Mthembu, T.P.*1,2, Pierneef, R.E.2, Muchadeyi, F.C.3, Salawu-Rotimi, A.4, Hadebe, K.1
1 Agricultural Research Council, Biotechnology Platform, Onderstepoort, Pretoria, South Africa
2 Department of Biochemistry, Genetics and Microbiology, University of Pretoria, Pretoria, South Africa
3 Animal Production and Health Section, Joint FAO\IAEA Division of Nuclear Techniques in Food and Agriculture, International Atomic Energy Agency, Vienna, Austria
4 Inqaba Biotec, Pretoria, Gauteng, South Africa
Smallholder livestock farming is crucial for economically disadvantaged farmers. In rural areas, farmers often practice mixed livestock extensive farming, rearing animals in limited space and sharing resources and the environment.

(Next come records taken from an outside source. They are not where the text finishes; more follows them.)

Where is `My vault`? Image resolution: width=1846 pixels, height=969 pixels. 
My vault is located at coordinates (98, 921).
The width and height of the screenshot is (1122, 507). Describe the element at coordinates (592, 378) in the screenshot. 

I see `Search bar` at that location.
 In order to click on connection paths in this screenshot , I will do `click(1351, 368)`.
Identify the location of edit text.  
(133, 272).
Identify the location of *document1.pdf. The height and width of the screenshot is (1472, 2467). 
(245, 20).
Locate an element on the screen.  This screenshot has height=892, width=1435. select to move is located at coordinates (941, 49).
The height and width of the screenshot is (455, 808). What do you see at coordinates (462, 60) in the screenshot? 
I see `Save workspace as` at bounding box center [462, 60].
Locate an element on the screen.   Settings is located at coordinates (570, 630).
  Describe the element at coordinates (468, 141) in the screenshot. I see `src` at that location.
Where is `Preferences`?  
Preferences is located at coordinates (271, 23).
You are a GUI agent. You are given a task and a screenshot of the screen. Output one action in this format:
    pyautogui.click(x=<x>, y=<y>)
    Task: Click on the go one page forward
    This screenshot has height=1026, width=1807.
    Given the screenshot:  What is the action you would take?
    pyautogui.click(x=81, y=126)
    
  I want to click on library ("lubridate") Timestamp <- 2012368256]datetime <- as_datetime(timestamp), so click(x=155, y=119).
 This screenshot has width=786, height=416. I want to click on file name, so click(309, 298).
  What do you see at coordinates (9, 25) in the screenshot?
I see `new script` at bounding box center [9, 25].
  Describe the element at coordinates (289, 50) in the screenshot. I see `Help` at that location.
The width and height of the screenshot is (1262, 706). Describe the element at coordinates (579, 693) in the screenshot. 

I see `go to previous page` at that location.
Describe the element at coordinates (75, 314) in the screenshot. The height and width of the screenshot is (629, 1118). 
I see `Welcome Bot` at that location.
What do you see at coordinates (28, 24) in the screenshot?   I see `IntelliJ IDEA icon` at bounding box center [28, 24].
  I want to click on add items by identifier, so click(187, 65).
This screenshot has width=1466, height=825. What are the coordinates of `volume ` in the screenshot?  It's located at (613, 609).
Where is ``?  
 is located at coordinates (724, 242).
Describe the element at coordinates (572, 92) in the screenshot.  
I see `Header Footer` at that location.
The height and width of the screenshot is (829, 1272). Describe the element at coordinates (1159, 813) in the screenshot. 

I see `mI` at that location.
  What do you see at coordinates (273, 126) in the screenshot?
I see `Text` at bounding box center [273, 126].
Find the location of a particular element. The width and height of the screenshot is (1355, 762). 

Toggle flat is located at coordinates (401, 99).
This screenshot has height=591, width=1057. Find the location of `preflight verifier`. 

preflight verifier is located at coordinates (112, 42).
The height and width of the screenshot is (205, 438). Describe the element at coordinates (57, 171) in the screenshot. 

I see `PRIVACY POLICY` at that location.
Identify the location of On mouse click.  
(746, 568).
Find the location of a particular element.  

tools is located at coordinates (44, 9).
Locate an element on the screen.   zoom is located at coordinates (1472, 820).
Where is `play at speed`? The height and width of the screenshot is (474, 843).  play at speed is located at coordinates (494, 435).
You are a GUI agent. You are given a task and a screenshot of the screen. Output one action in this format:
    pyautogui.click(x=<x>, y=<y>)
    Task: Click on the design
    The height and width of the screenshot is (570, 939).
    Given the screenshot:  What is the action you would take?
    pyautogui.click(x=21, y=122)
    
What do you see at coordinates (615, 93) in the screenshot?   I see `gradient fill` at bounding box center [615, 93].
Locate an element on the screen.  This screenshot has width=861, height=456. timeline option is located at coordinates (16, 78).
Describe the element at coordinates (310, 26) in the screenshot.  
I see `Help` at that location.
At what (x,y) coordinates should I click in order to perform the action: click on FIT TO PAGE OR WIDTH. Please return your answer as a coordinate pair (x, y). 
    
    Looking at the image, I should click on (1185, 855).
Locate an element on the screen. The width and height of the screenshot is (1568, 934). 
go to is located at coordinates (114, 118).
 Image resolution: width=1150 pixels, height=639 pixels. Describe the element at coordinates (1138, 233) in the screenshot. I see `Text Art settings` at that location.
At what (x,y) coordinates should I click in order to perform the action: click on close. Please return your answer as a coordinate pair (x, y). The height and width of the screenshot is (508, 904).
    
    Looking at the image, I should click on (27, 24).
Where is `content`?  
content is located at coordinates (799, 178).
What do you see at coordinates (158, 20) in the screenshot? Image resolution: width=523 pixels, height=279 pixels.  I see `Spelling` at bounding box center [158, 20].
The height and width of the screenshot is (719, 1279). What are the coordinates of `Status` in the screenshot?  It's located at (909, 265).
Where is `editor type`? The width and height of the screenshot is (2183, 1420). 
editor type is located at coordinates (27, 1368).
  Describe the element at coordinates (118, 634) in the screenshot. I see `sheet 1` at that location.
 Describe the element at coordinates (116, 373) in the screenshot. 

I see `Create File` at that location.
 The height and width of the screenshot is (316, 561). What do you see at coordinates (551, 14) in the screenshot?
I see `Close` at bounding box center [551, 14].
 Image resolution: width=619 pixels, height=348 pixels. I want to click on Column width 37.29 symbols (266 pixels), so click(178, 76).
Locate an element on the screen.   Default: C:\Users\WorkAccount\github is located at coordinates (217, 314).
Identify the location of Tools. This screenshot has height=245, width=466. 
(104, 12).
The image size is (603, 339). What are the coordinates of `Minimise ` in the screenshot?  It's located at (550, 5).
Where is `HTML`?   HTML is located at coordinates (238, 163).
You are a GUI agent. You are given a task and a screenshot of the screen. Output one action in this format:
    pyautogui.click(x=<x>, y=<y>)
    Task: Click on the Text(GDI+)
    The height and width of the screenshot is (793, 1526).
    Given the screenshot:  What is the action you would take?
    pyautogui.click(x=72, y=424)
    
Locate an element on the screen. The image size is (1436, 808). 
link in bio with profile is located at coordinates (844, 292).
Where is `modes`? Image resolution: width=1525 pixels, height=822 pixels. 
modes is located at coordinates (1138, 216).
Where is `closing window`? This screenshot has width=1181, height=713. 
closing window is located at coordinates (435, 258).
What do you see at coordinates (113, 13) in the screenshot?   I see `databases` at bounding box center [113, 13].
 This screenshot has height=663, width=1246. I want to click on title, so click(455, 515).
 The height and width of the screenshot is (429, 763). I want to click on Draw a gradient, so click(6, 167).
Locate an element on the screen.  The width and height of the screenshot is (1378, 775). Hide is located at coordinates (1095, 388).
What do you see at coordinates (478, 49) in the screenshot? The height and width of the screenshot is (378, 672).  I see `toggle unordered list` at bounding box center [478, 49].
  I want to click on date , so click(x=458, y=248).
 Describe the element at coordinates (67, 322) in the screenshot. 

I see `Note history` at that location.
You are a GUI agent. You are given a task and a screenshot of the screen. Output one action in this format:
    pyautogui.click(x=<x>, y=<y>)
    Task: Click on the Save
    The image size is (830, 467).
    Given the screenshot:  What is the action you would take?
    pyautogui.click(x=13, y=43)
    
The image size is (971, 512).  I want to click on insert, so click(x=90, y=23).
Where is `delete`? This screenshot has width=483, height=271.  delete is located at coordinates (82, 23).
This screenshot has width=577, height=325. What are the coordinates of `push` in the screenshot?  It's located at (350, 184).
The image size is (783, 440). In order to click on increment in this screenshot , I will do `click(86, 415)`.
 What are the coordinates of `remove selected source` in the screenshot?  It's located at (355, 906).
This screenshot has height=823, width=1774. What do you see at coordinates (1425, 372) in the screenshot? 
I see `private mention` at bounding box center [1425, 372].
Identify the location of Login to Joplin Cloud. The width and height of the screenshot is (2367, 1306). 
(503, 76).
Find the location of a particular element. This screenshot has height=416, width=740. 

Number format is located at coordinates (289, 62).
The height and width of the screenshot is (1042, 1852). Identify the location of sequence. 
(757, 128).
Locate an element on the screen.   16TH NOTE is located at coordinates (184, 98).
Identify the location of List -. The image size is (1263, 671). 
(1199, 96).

However, the impact of mixed livestock farming on microbial transmission has not been thoroughly examined. This study aimed to explore faecal and environmental microbiomes in smallholder mixed livestock systems using a metagenomics approach. Twenty-eight fresh faecal samples from cattle (8), goats (7), chickens (7), and pigs (6) were collected from households in the Amathole district of Eastern Cape, South Africa. Water (5) and soil (6) samples were also collected to investigate the environmental contribution to host microbiomes. At the Phylum level, Proteobacteria were most abundant at 53.5%, followed by Bacteroidetes at 17.3%, Firmicutes at 15.1%, and Actinobacteria at 9.7%. Shannon and Simpson diversity indices indicated that soil had the highest microbial diversity, followed by goats, pigs, cattle, chickens, and water. Non-metric multidimensional scaling (NMDS) with Bray-Curtis dissimilarity revealed that soil and water samples formed separate clusters from faecal samples. Cattle formed a distinct cluster separate from other livestock species. Overlaps were observed between chickens and goats, as well as chickens and pigs. Significant differences in beta diversity for faecal and environmental samples were shown by PERMANOVA (P=0.001). Comparative analyses revealed that goats, chickens, and pigs shared 7.3% of the total genera, while cattle had the highest percentage of unique genera (16.1%). Cattle also shared a higher percentage of genera with water compared to the other animals. The metagenomic approach used enables surveillance of microbiota among animals in mixed livestock farming systems, which can be beneficial in investigating pathogen spread in these systems.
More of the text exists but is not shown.